In the entries below, the lines from the one with "Click the Add description button" through the one with "Collapse the root" are to be copied exactly; both ends count.

Data for processing
· · ·

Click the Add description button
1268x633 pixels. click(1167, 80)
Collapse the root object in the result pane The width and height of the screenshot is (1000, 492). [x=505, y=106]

· · ·

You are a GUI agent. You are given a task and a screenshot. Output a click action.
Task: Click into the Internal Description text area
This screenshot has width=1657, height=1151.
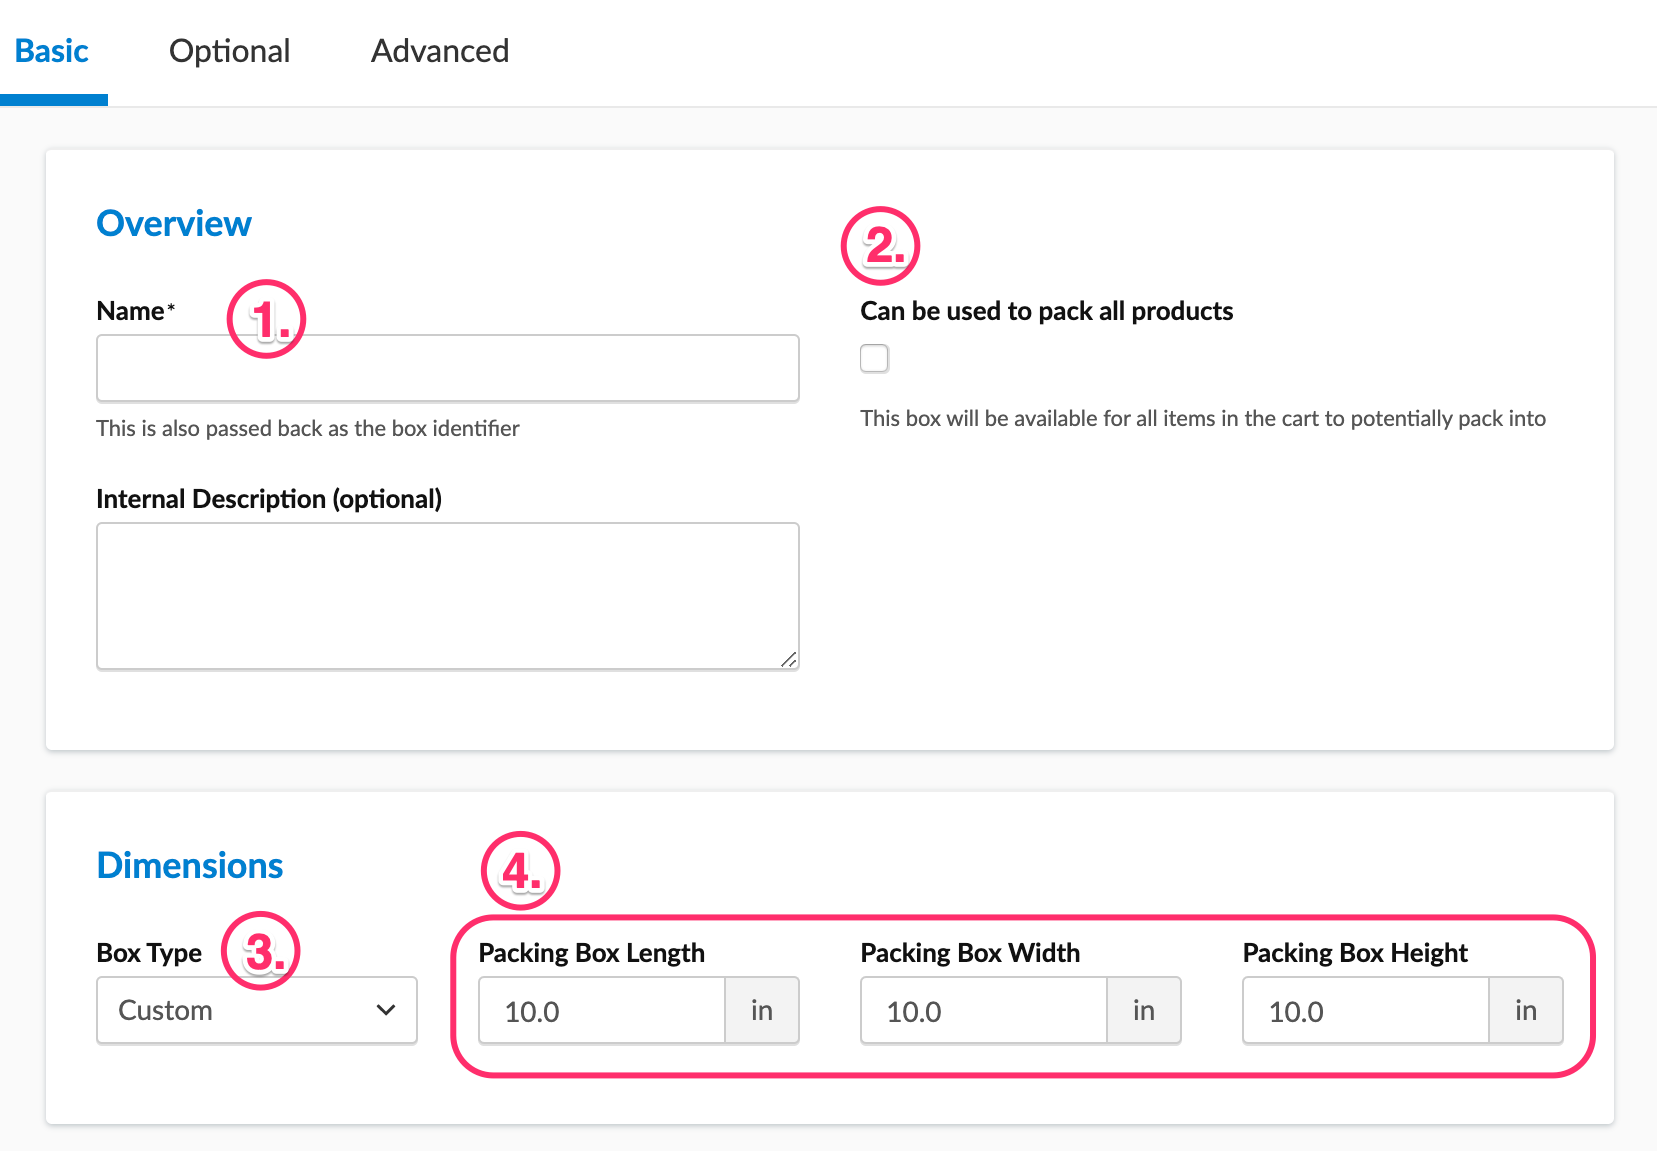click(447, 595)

· · ·

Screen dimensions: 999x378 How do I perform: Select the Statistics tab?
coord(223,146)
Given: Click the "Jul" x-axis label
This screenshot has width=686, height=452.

· · ·

Response to the task
Click the Add description button
1268x633 pixels. click(1167, 80)
Collapse the root object in the result pane The width and height of the screenshot is (1000, 492). [x=505, y=106]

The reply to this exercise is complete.